Both the Revolutionary Command Council and the Sham Front, representing most of Syria’s rebels, rejected De Mistura’s acceptance of Assad and said they would no longer cooperate with the envoy.

Aleppo, Syria’s largest city, has been split since rebels took over areas in July 2012.


Syrian Civil Defense Worker Killed — 82nd in Conflict

Another “White Helmet” — the nickname for Syrian civil defense workers — has been killed, this time in northwest Syria:

Pro-Rebel Media: 15 Civilians, Including 9 Children and 3 Women, Killed in Regime Bombing

Pro-rebel media claim that barrel bombs killed six children in the village of al-Zafaraneh in northern Homs Province on Wednesday.

The Revolutionary Free Syria media office said nine civilians, including three children and three women, died in airstrikes on the village of al-Malikiyeh near Azaz, close to the Turkish border in northwest Syria.

Dramatic But Sketchy Claim “US To Equip ‘Moderate’ Rebels To Call in Airstrikes”

The Wall Street Journal posts a dramatic but sketchy claim, “U.S. to Give Some Syria Rebels Ability to Call Airstrikes“.

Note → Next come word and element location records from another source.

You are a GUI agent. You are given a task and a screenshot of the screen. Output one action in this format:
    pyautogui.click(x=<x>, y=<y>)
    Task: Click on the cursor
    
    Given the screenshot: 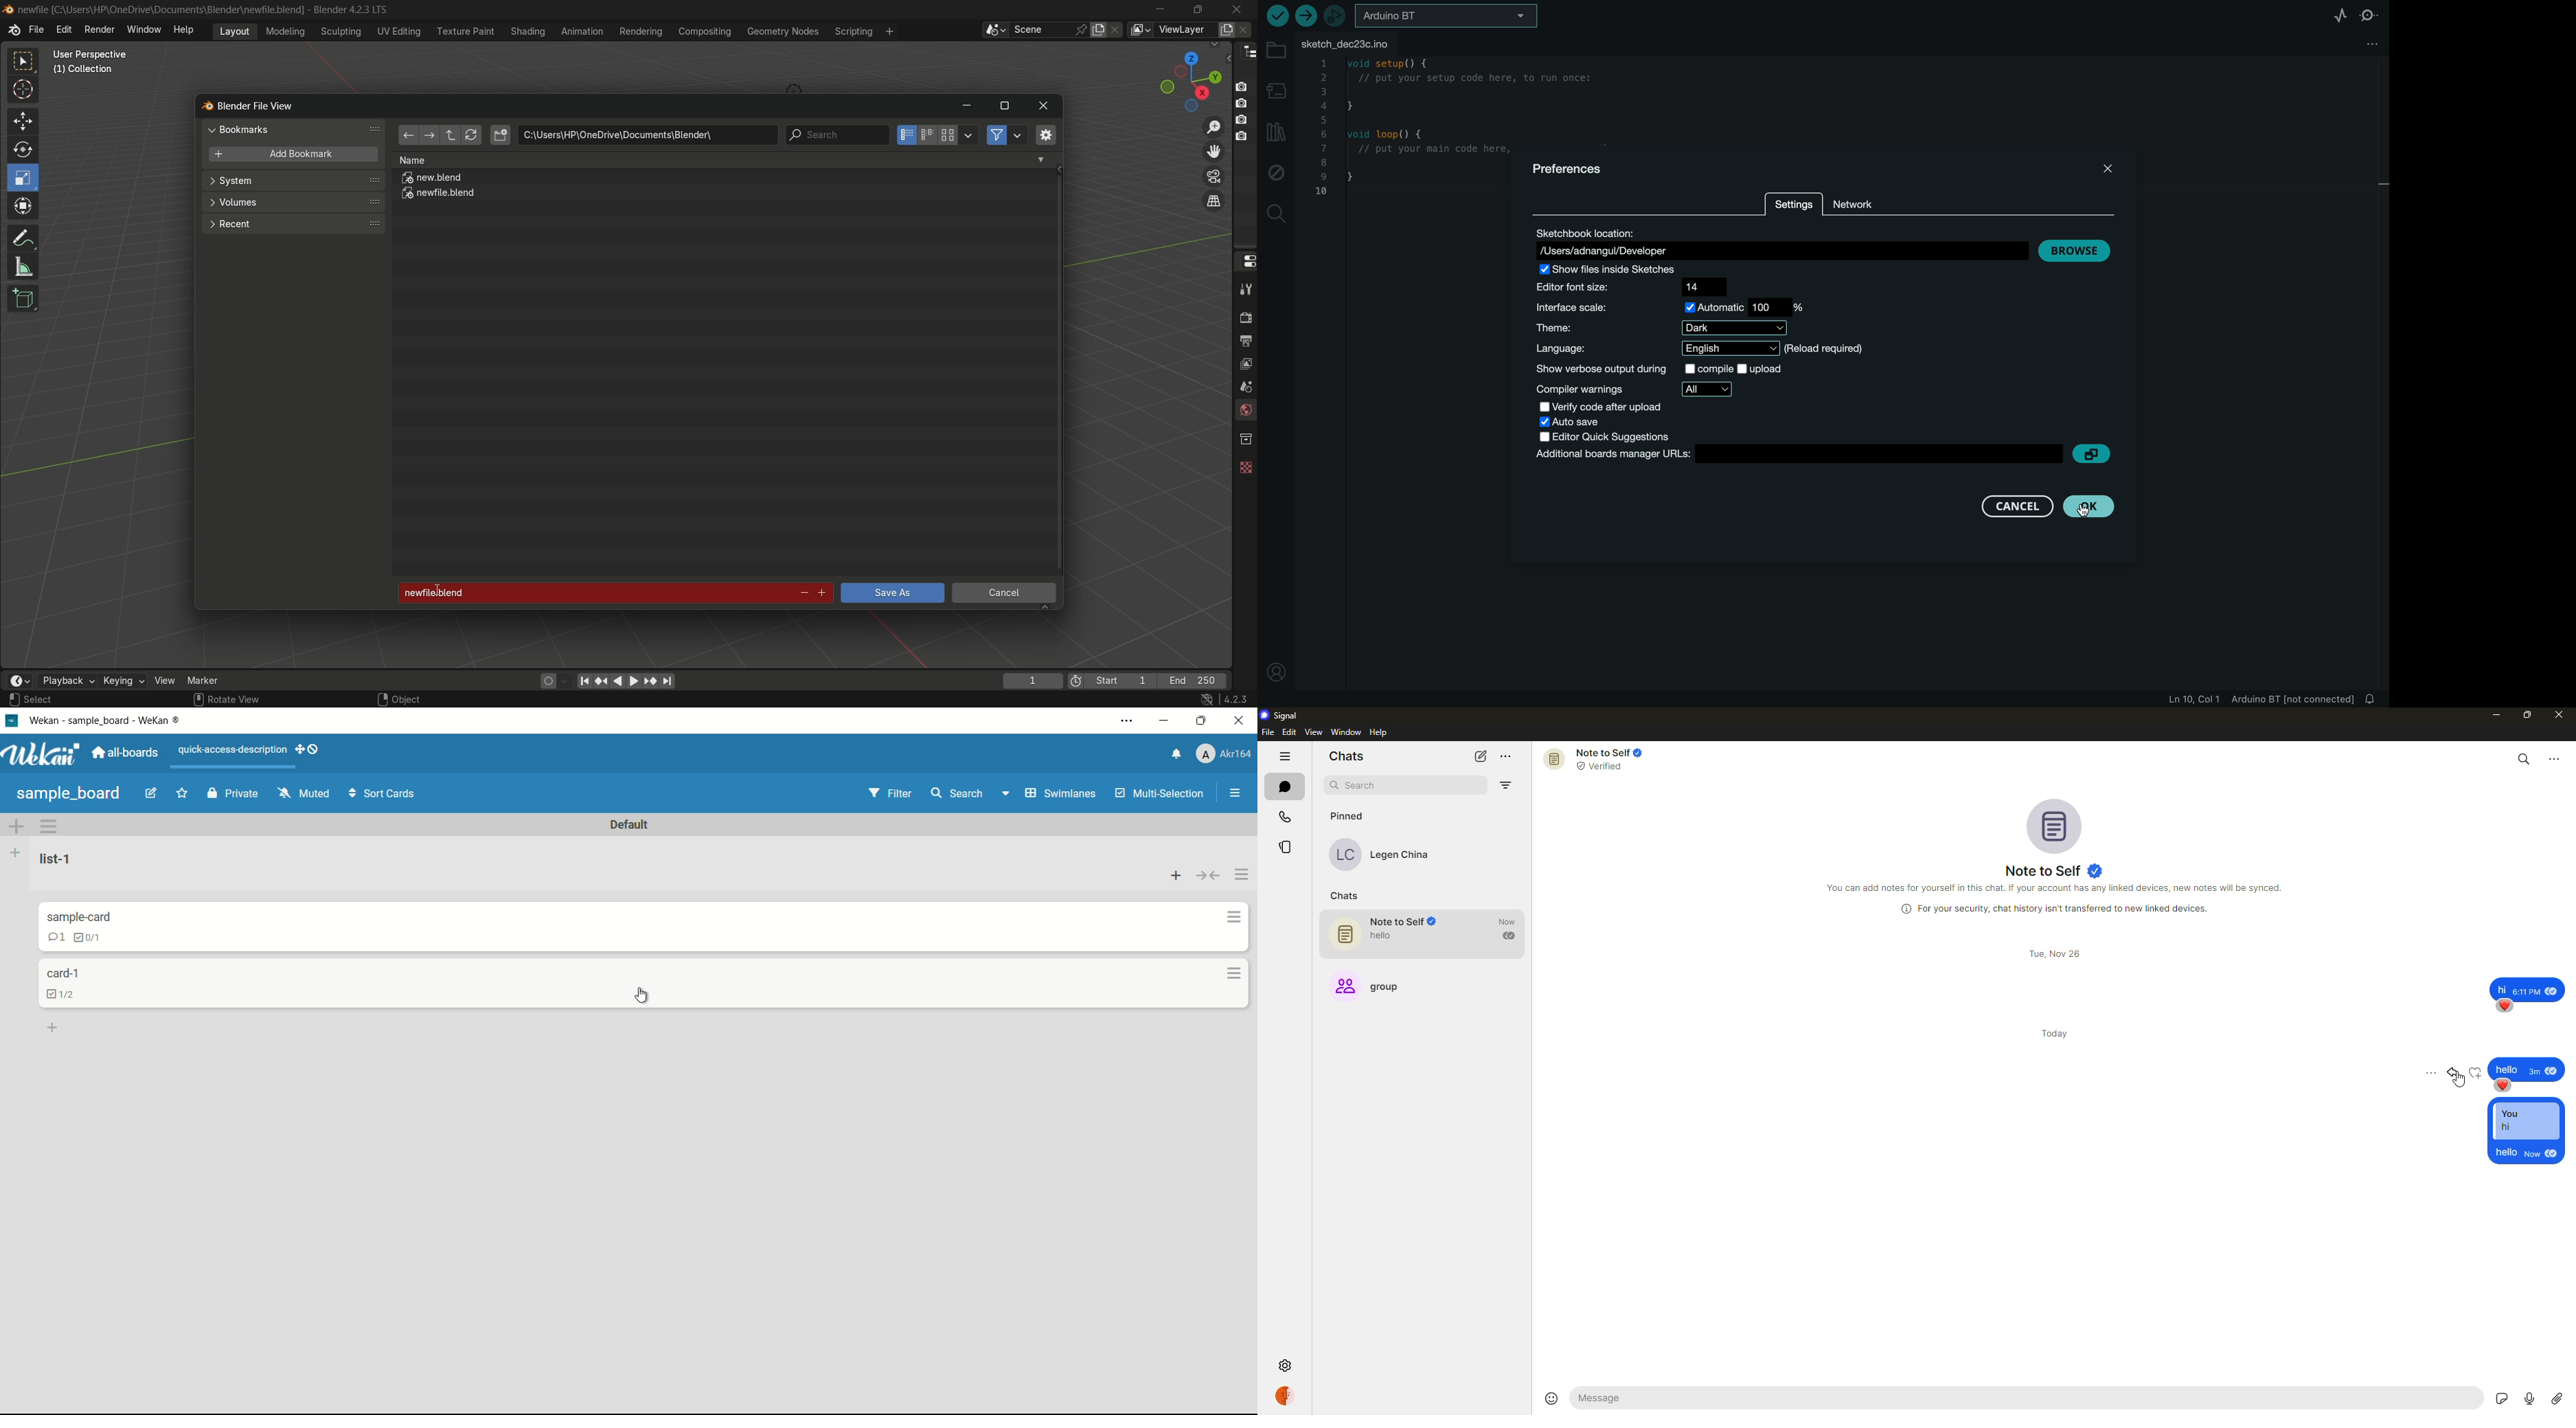 What is the action you would take?
    pyautogui.click(x=647, y=994)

Unnamed “defense officials” said Washington has decided to provide pickup trucks equipped with machine guns and radios to some “moderate” rebels. However, there are no details, such as the location of the rebels and the projected American attacks.

The US has carried out an aerial assault on the Islamic State — and occasionally the “extremist” rebel faction Jabhat al-Nusra — since September; however, the Americans have never targeted the Assad regime, the focus of the rebel effort.

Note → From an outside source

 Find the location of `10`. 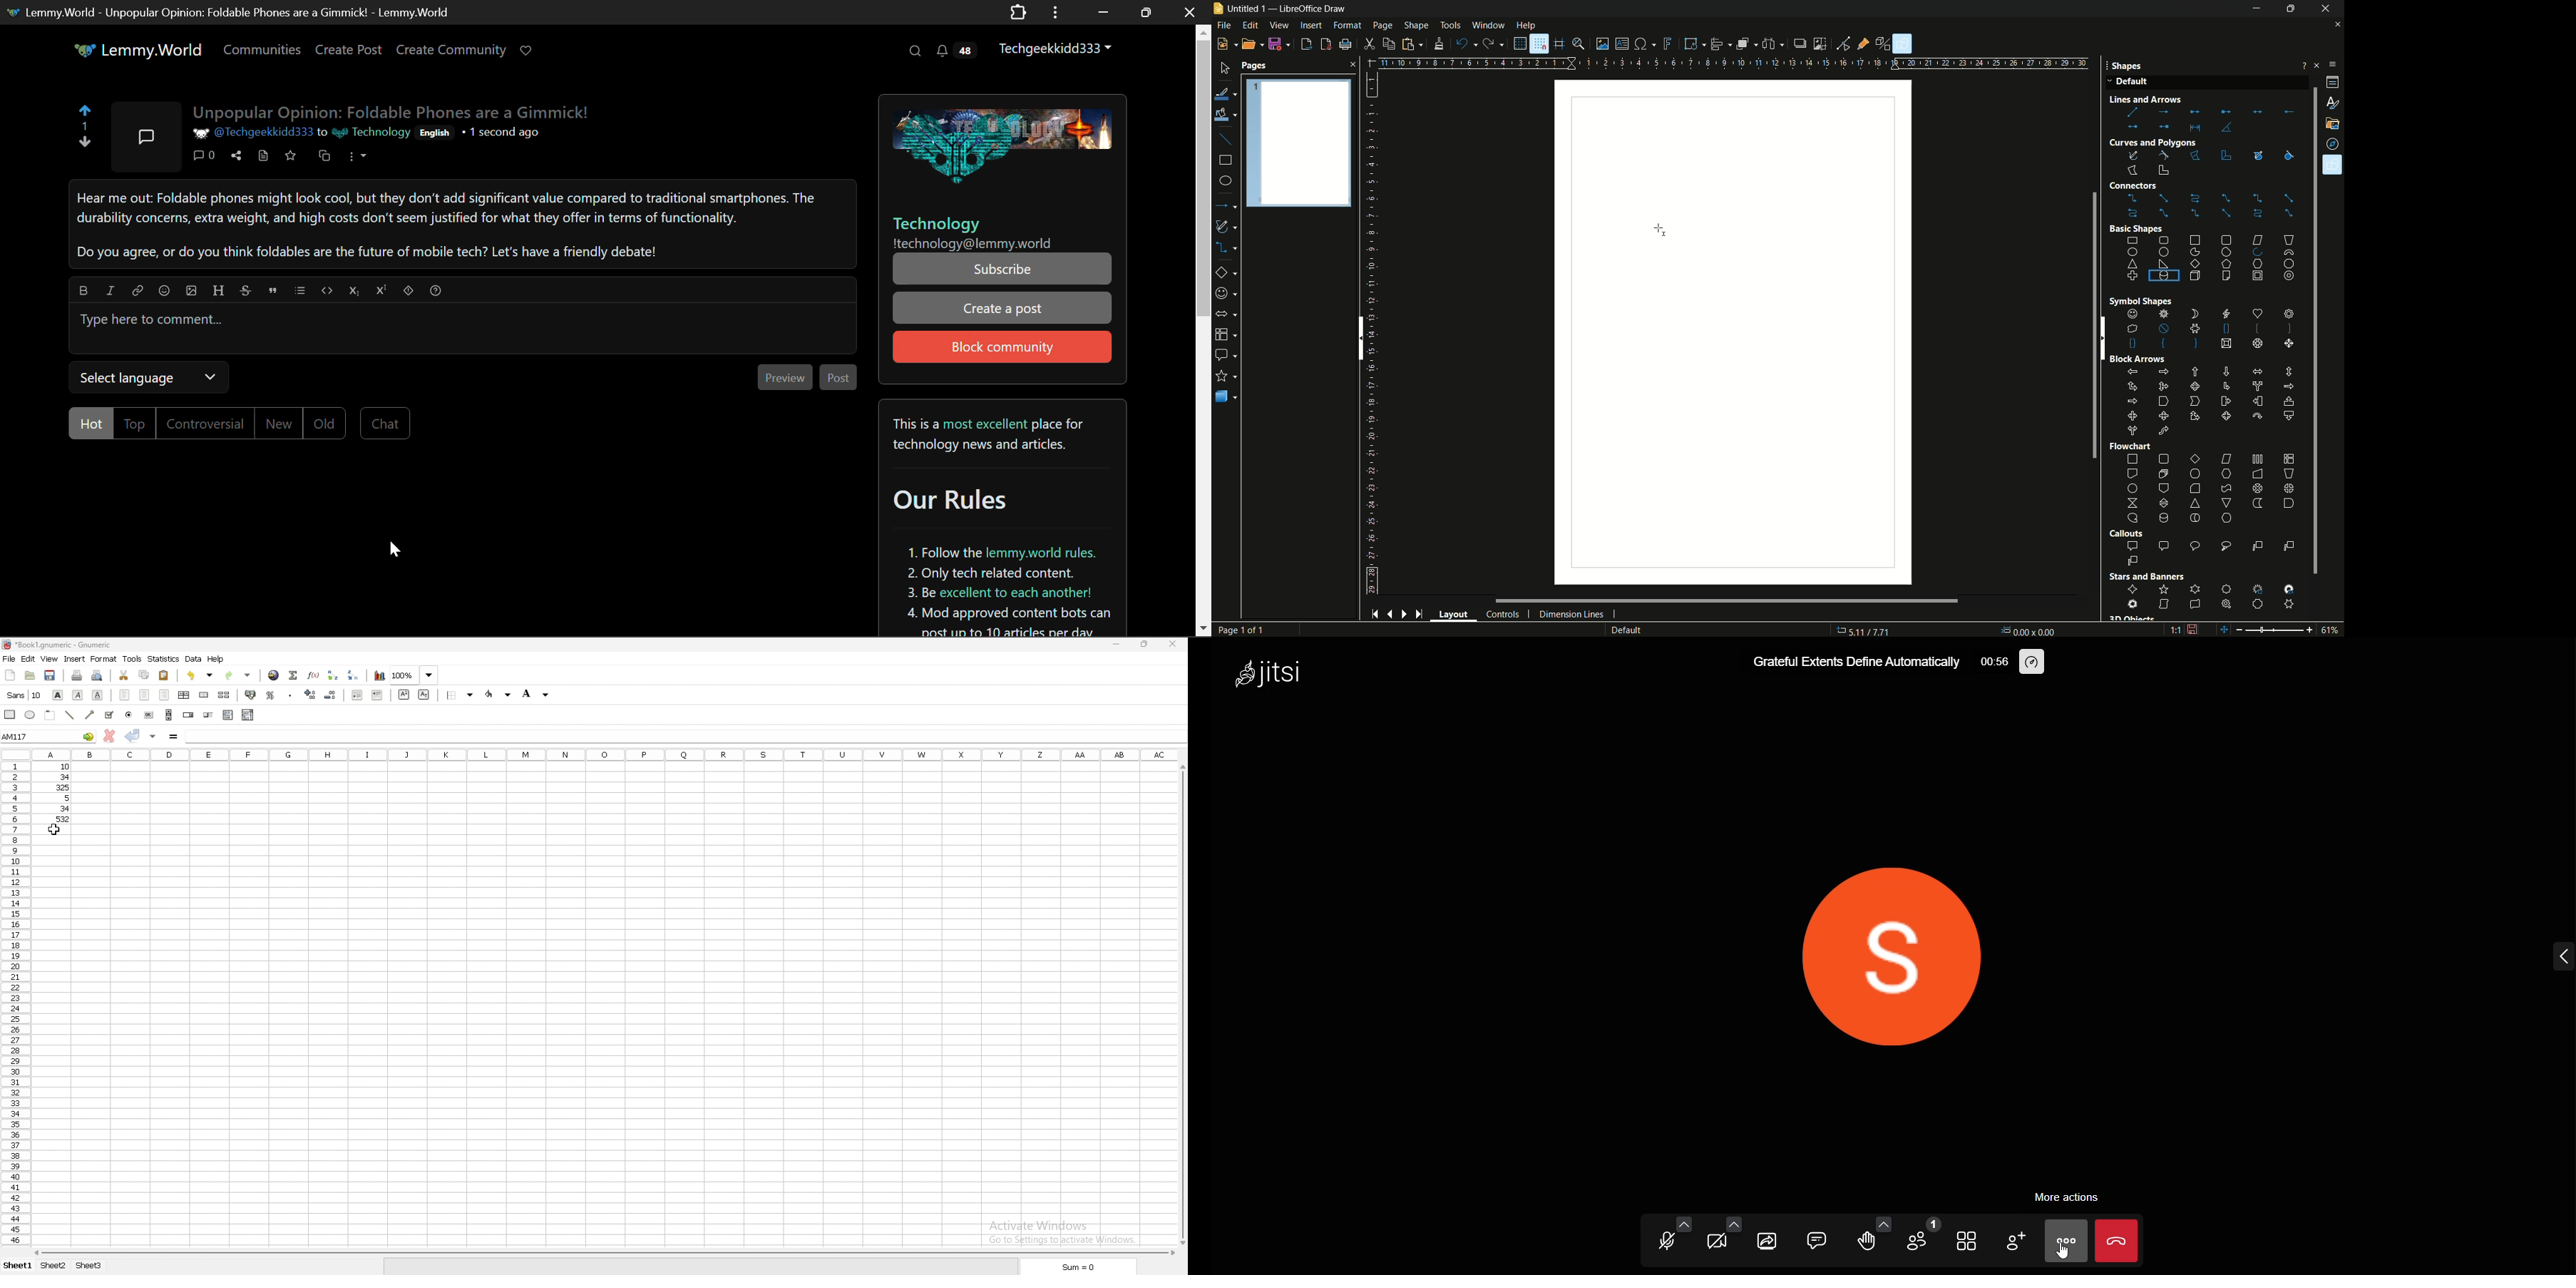

10 is located at coordinates (56, 767).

The officials said training of “moderate” rebels, supported by $500 million from Washington, will begin in mid-to-late March in Jordan, with a second site due to open soon after that in Turkey.

The uncertainty over the aim of the American effort is apparent in this section of the Journal’s report:

U.S. officials also don’t know whether American planes will be able to provide air support if the moderate forces it trains get in a fight not with Islamic State, but with forces loyal to the Syrian president.

Because the U.S. isn’t at war with Syria, U.S. military lawyers are wrestling with whether U.S. warplanes would have legal authorization to strike Mr. Assad’s forces, even to support a U.S.-trained rebel force.

Aside from the legal issues, officials said that, as a policy question, the White House hasn’t given a green light to supporting the rebels if they get into a battle with the Syrian military.

Regime Admits Shortages of Fuel and Water, Problems with Currency

State news agency SANA is filled with regime admissions on Tuesday of difficulties with fuel, water, and currency.

Chairing a Cabinet meeting, Prime Minister Wael al-Halqi said that “preserving the stability of the Syrian Pound is a main concern of the government, which is taking various steps to this effect”.

The official level of the Syrian Pound is now 250 to $1, compared to 50 to $1 before the uprising began in March 2011. The currency is far weaker in unofficial trading.

The Governor of the Central Bank, Adib Mayyaleh, assured reporters, “A number of steps have been taken and their effects will show soon.” He said the Bank would “not stand idle and intervene at the right time” against currency speculators and black-market rates.

Al-Halqi also called for measure to address shortages “to ensure that drinking water is available in all provinces during summer”.

Meanwhile Petroleum Minister Sleiman al-Abbas faced questions from the People’s Assembly about shortages of oil and rising prices, amid this winter’s subsidy cuts by the Government.

Abbas acknowledged that “fuel distribution was rationed in some provinces due to the lack of local crude oil production and the decrease in oil arriving at refineries”. He said that obtaining oil and petroleum products is a “large burden” because of the stalled production and sanctions.

The Minister told the Assembly that “raising fuel prices is inevitable”.

Defying a situation in which most of Syria’s oil and gas fields are occupied by the Islamic State, Abbas declared, “Plans for the investment of gas fields opposite the [Mediterranean] coast are underway.”